Colorado Judge Keeps Trump on Ballot, Rejecting 14th Amendment Argument
A Colorado judge ruled on Friday that former President Donald J. Trump could remain on the ballot in the state, rejecting the argument that the 14th Amendment prevents him from holding office again.
It was the first time a court had ruled on the merits of whether Mr. Trump, with his actions before and during the Jan. 6, 2021, attack on the U.S. Capitol, had engaged in insurrection against the Constitution after taking an oath to support it — an offense deemed disqualifying by Section 3 of the 14th Amendment, which was ratified in 1868 to keep former Confederates out of the government.
Similar lawsuits in Minnesota and New Hampshire were dismissed on procedural grounds, and a judge in Michigan ruled that the questions were political ones that courts did not have the authority to decide.
The plaintiffs in Colorado — four Republicans and two independent voters who sued in September — are expected to appeal, and the United States Supreme Court will almost certainly have the final say. Cases are also underway in other states.
The decision by Sarah B. Wallace, the Denver district court judge overseeing the case, followed a weeklong trial in which lawyers for the plaintiffs laid out the case for disqualification in detail.
They called eight witnesses, including two police officers who responded to the Jan. 6 attack; a Democratic congressman who was in the Capitol during it; and the chief investigative counsel for the House’s Jan. 6 investigative committee, whose report the plaintiffs cited extensively. But the centerpiece of their case was the testimony of two professors.

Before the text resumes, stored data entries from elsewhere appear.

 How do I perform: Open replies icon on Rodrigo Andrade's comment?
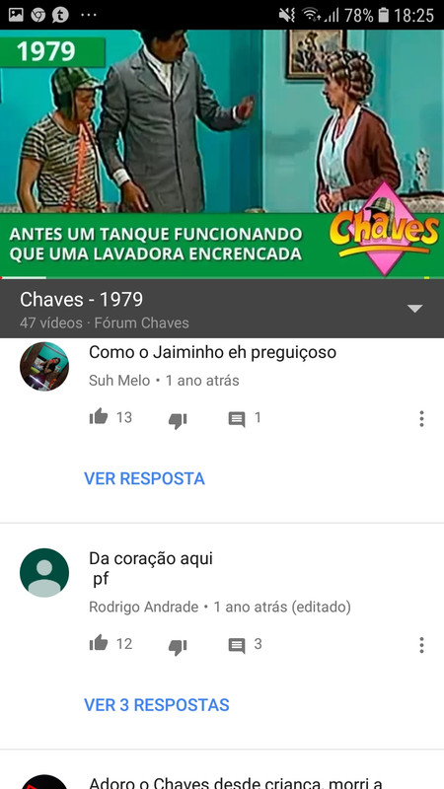pyautogui.click(x=237, y=646)
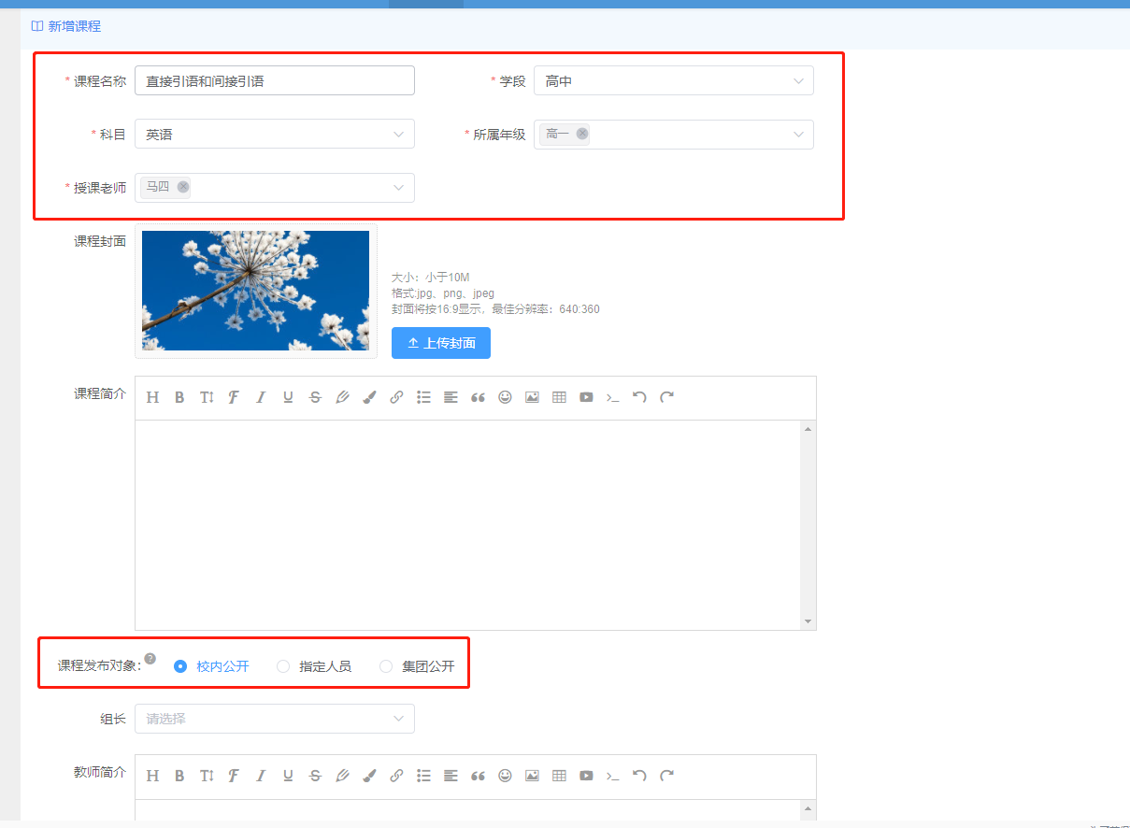This screenshot has height=828, width=1130.
Task: Toggle italic in 课程简介 editor toolbar
Action: [x=261, y=397]
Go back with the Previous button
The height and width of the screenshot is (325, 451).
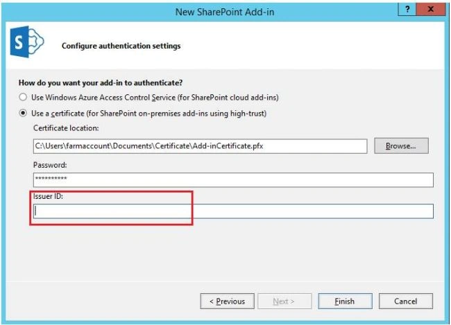227,301
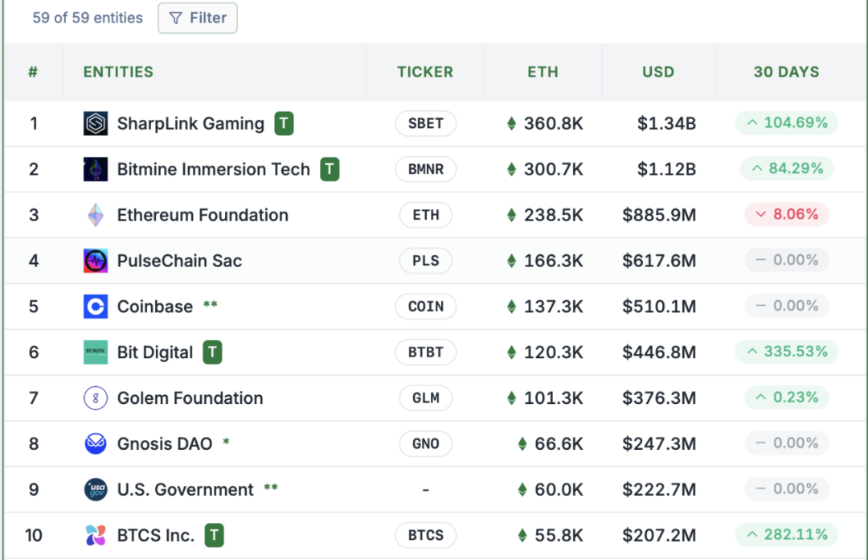The image size is (868, 560).
Task: Click the Gnosis DAO logo icon
Action: pos(96,444)
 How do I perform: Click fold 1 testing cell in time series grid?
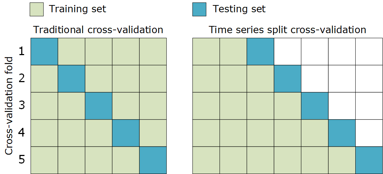point(260,52)
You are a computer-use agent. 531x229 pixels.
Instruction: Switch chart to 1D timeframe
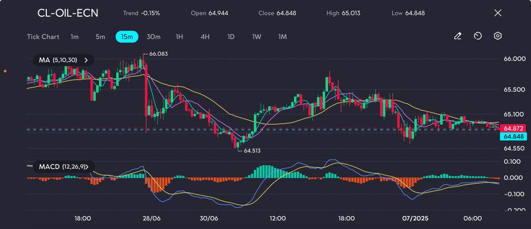coord(231,37)
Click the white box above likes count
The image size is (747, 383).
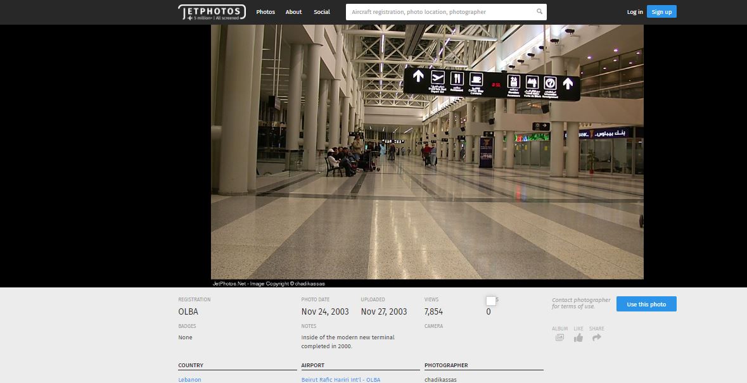(490, 301)
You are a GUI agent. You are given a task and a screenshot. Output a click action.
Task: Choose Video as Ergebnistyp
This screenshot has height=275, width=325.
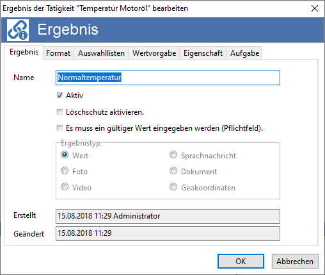(x=65, y=187)
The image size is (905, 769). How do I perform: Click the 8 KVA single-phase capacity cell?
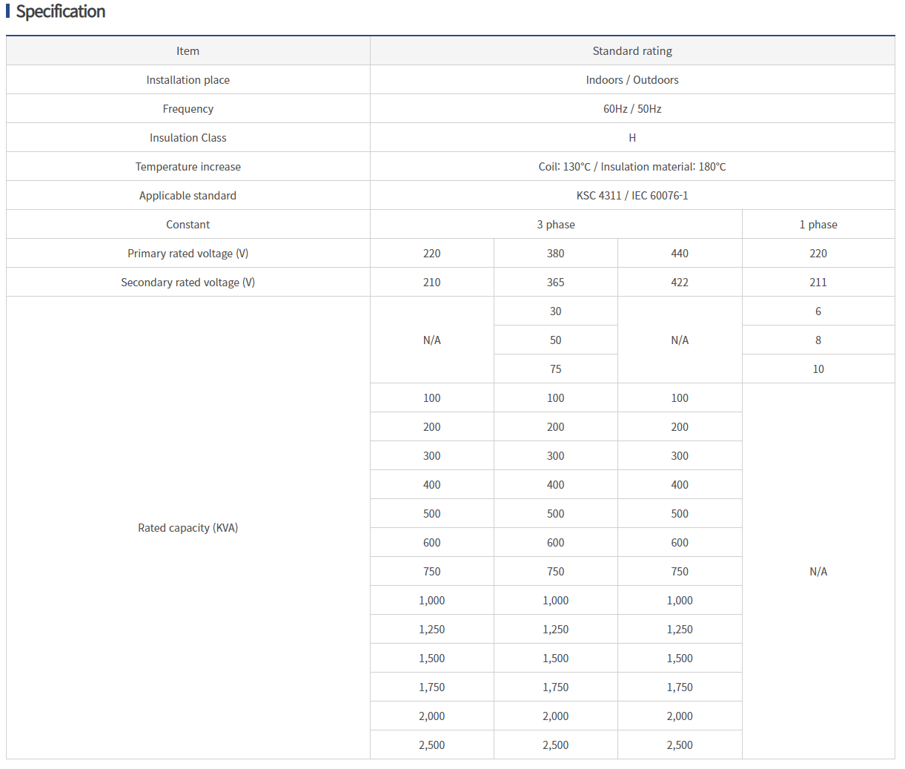click(x=818, y=340)
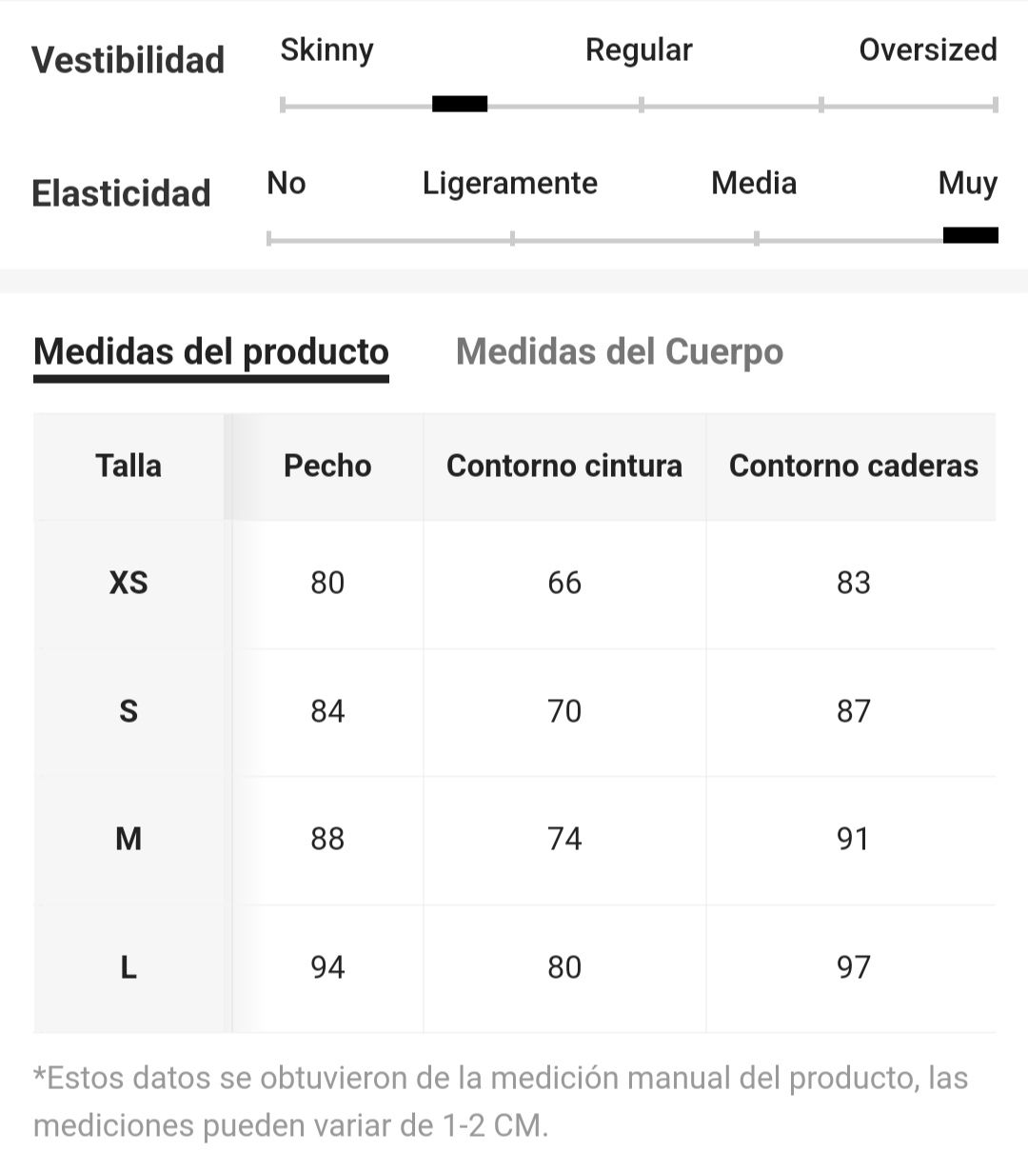This screenshot has width=1028, height=1171.
Task: Click the Elasticidad slider black marker
Action: tap(971, 235)
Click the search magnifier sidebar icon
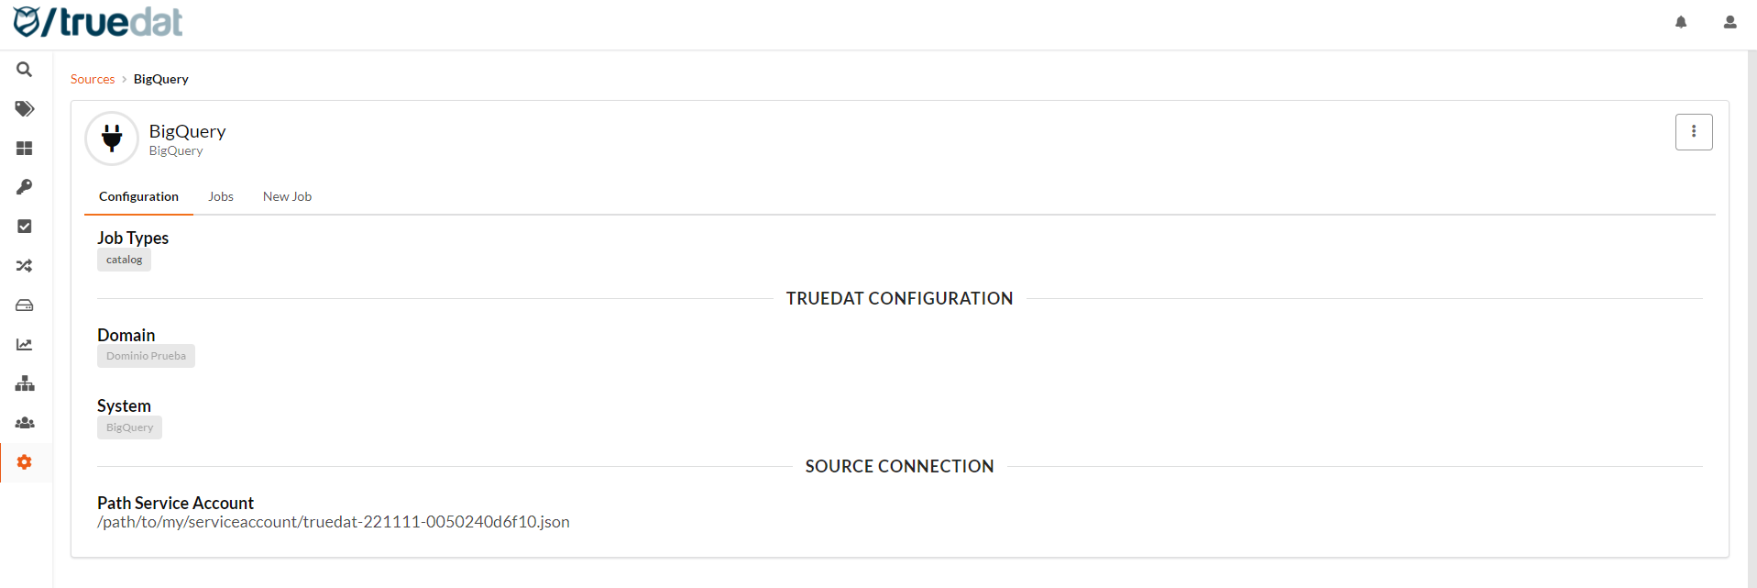Screen dimensions: 1757x588 tap(25, 70)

Peter Simi, an expert on political extremism, testified that far-right groups routinely relied on implicit, plausibly deniable calls for violence, and that Mr. Trump had communicated with them in that way — an argument presented to rebut the defense that he never explicitly told anyone to storm the Capitol. And Gerard Magliocca, an expert on Section 3 of the 14th Amendment, testified that at the time it was ratified, “engaging in insurrection” had been understood to include verbal incitement of force to prevent the execution of the law.
Mr. Trump’s lawyers called one expert, Robert Delahunty, a law professor who testified that Section 3 was vague and that it should be up to Congress to define it. Their other witnesses included a former Defense Department official who said Mr. Trump had pre-emptively authorized the use of National Guard troops to prevent violence on Jan. 6 — followed by people who were at Mr. Trump’s rally on the Ellipse that day, who testified that they had not heard his words as a call to violence and that the crowd had been peaceful before part of it turned violent.
Judge Wallace’s inquiries during the trial betrayed little of her thinking. When she rejected a request from Mr. Trump’s team to throw out the case before the trial was complete, she emphasized that the legal and constitutional questions it posed were novel and difficult.
This article will be updated.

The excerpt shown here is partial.